The formula is V=L.di/dt. That is, the current will be i=V.t/L. for a
constant applied voltage. The current will therefore build up over time
in ramp fashion.

Kevin Aylward

http://www.anasoft.co.uk
SuperSpice, a very affordable Mixed-Mode
Windows Simulator with Schematic Capture,
Waveform Display, FFT's and Filter Design.

3. ### John PopelishGuest

If the current were held at a steady zero, there would be no rate of
change of current, so no cemf, so an inductor cannot hold current
steady at zero in response to either a DC or AC voltage, except in the
limiting case of an infinite inductance. For Ac there is the
interesting case that a perfect inductor (no resistance) will produce
a cemf equal to the applied voltage (there are only two nodes in the
circuit, so the applied voltage must be equal to the cemf of the
inductor) but there is still a current. The strange thing is (if you
are used to thinking about resistors) is that the current peaks occur
at the moments when there is zero voltage across the inductor. Of
course, this same thing happens with a capacitor across an AC source,
except that the current through the capacitor is 180 degrees out of
phase with the current through the inductor.

4. ### RandyGuest

<>...

: If the current were held at a steady zero, there would be no rate of
: change of current, so no cemf, so an inductor cannot hold current
: steady at zero in response to either a DC or AC voltage, except in the
: limiting case of an infinite inductance.
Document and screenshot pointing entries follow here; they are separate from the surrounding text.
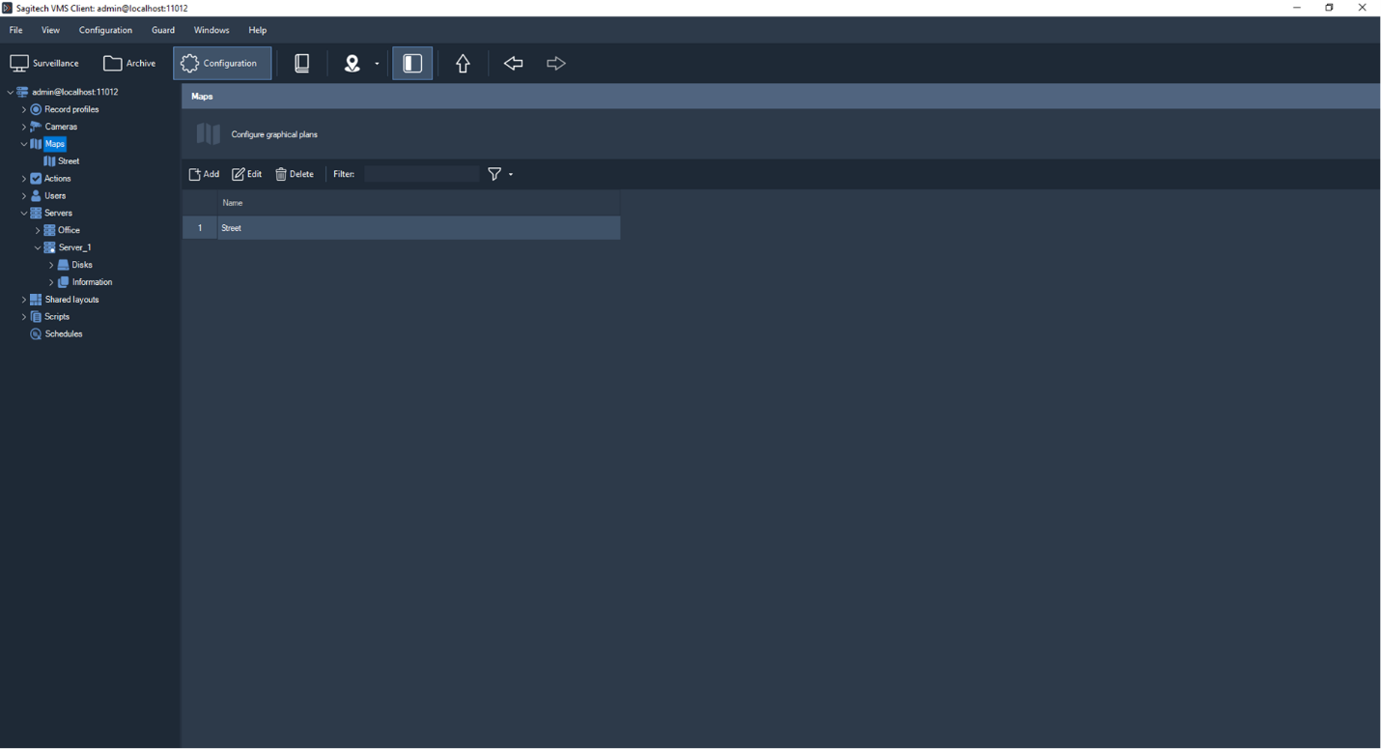Open the Guard menu
The height and width of the screenshot is (749, 1381).
point(163,30)
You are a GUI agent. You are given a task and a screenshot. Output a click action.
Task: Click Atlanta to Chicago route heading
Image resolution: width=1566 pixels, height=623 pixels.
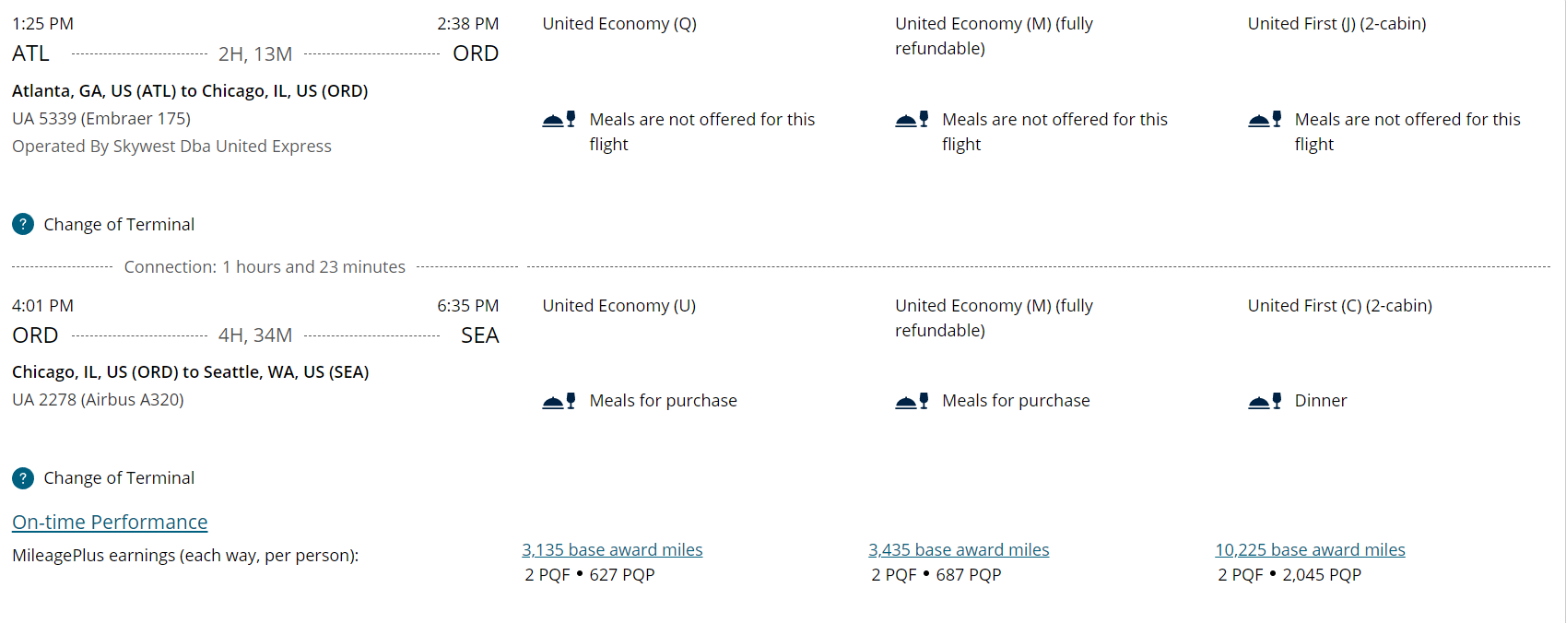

For Ac there is the
: interesting case that a perfect inductor (no resistance) will produce
: a cemf equal to the applied voltage (there are only two nodes in the
: circuit, so the applied voltage must be equal to the cemf of the
: inductor) but there is still a current. The strange thing is (if you
: are used to thinking about resistors) is that the current peaks occur
: at the moments when there is zero voltage across the inductor.

I think I will save this one until I re-align my brain cells

Of
: course, this same thing happens with a capacitor across an AC source,
: except that the current through the capacitor is 180 degrees out of
: phase with the current through the inductor.
:
: --
: John Popelish

I found a circuit that I think explains what you are saying. It shows the
effect of cemf on current flow.
It states that AC is opposed by a force much greater than its simple dc
resistance and gives this example:

A power transformer, with a primary resistance of 6 ohms is plugged into a
120vac 60hz outlet. The calculated AC should be 20 amps but, the actual
measurement is 1 amp (this is one serious reduction in current flow). If
the same transformer had 120vdc applied to the primary, well, let the
fireworks begin!

From this I see that the inductor is like a gate valve with a strong spring
to oppose opening it. The secondary can demand a share of the available
power but, with a grudge from the primary.

Thanks, once again
Randy

5. ### Fred AbseGuest

Not in an inductor, it doesn't, it LAGS.

Current leads voltage in a capacitor.